TASK OBJECTIVE » An exact copy of the data is needed, one that excludes all pictures.

------ SOURCE DATA ------

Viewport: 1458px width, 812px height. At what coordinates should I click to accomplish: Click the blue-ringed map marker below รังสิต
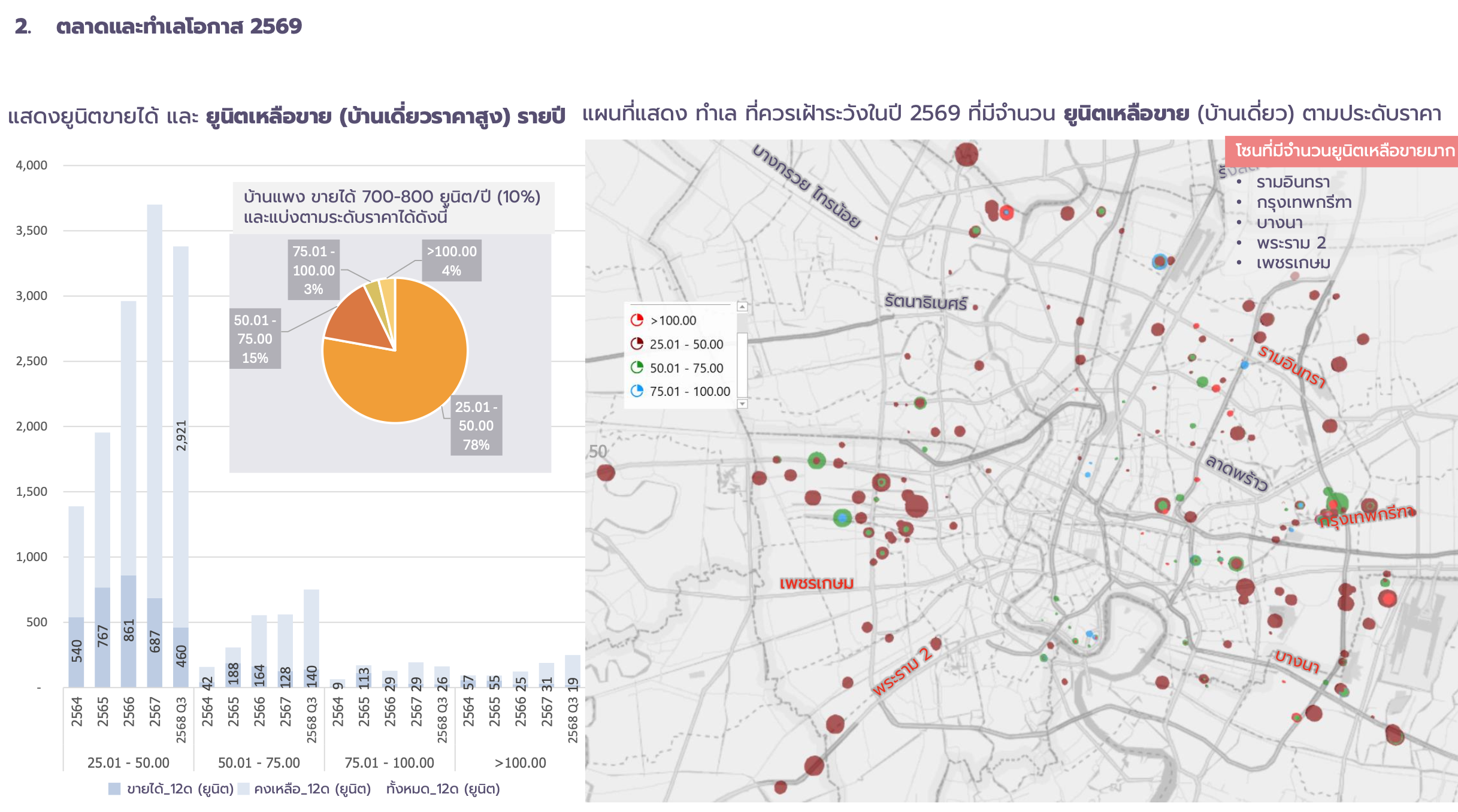pos(1160,262)
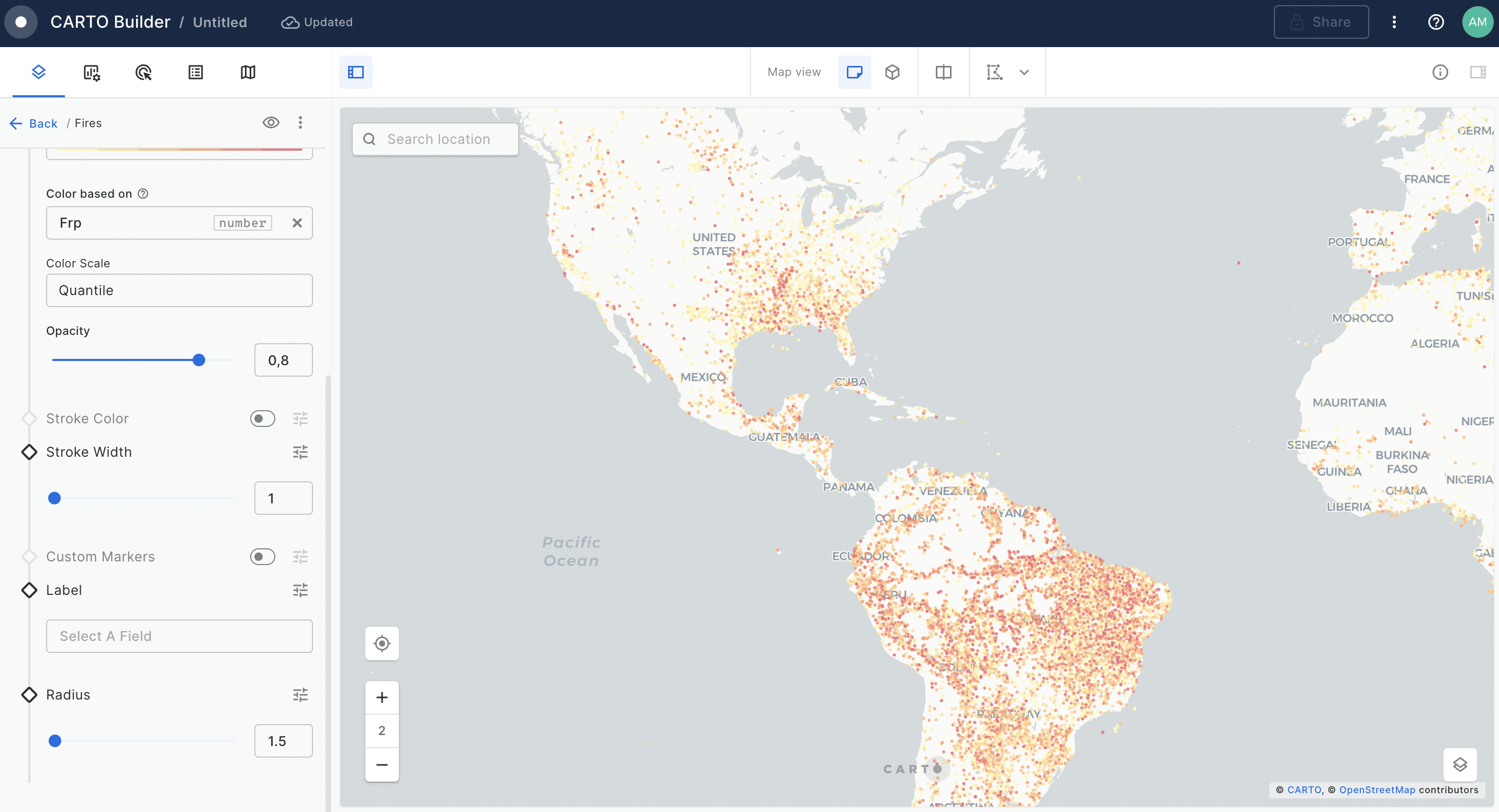Image resolution: width=1499 pixels, height=812 pixels.
Task: Open the Color Scale Quantile dropdown
Action: 179,290
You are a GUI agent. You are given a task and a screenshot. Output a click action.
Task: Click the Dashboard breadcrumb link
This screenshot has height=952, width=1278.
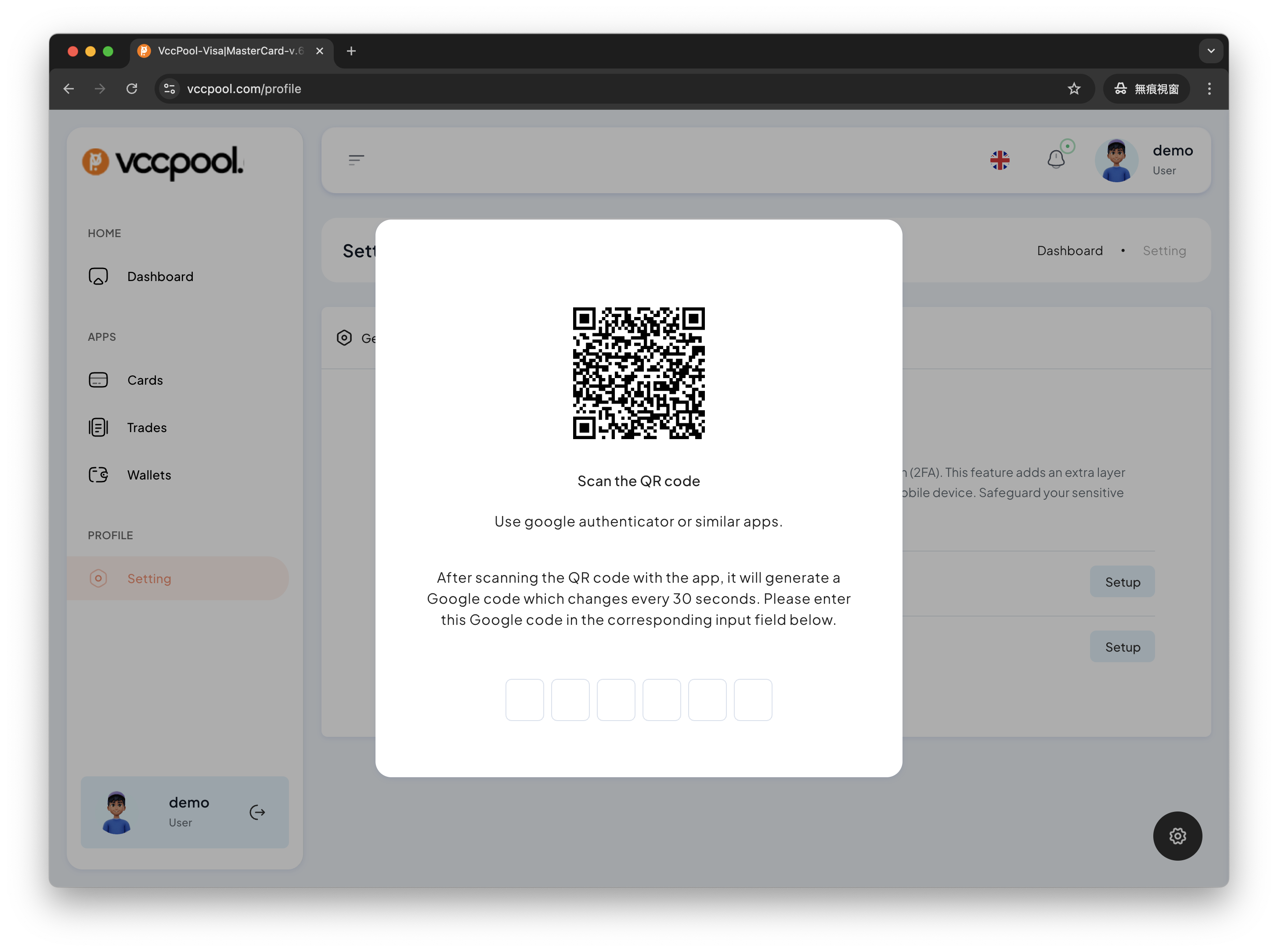tap(1069, 251)
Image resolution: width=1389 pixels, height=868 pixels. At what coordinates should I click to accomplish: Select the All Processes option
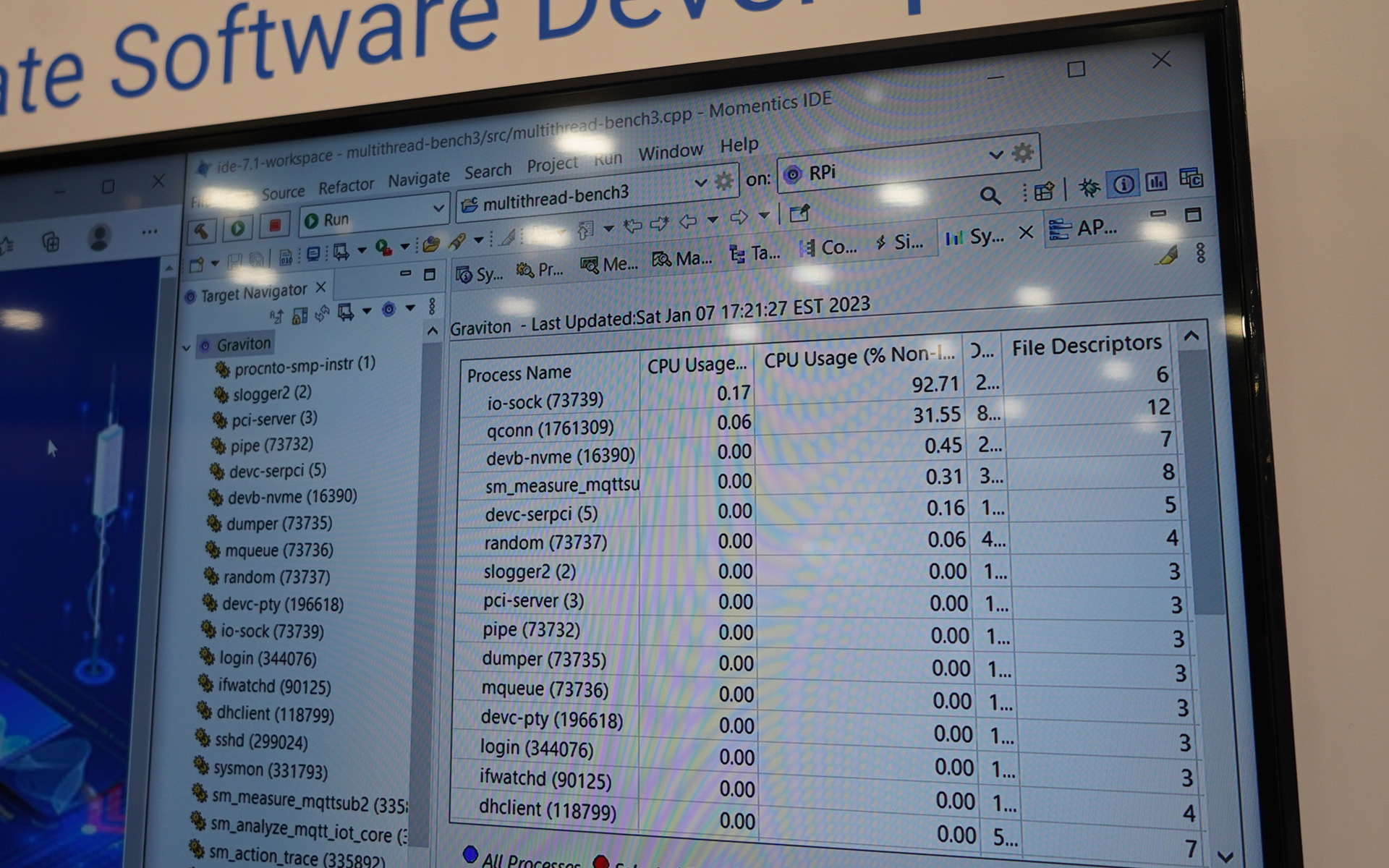point(471,855)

------

ANSWER SPACE »
Viewport: 1458px width, 812px height. At what coordinates should I click to accomplish: Click the blue-ringed map marker below รังสิต
pos(1160,262)
Image resolution: width=1499 pixels, height=812 pixels.
Task: Open the Color Scale Quantile dropdown
Action: 179,290
You are a GUI agent. You are given a task and a screenshot. Output a click action.
Task: Click the Dashboard breadcrumb link
This screenshot has height=952, width=1278.
tap(1069, 251)
Image resolution: width=1389 pixels, height=868 pixels. At what coordinates should I click to accomplish: Select the All Processes option
point(471,855)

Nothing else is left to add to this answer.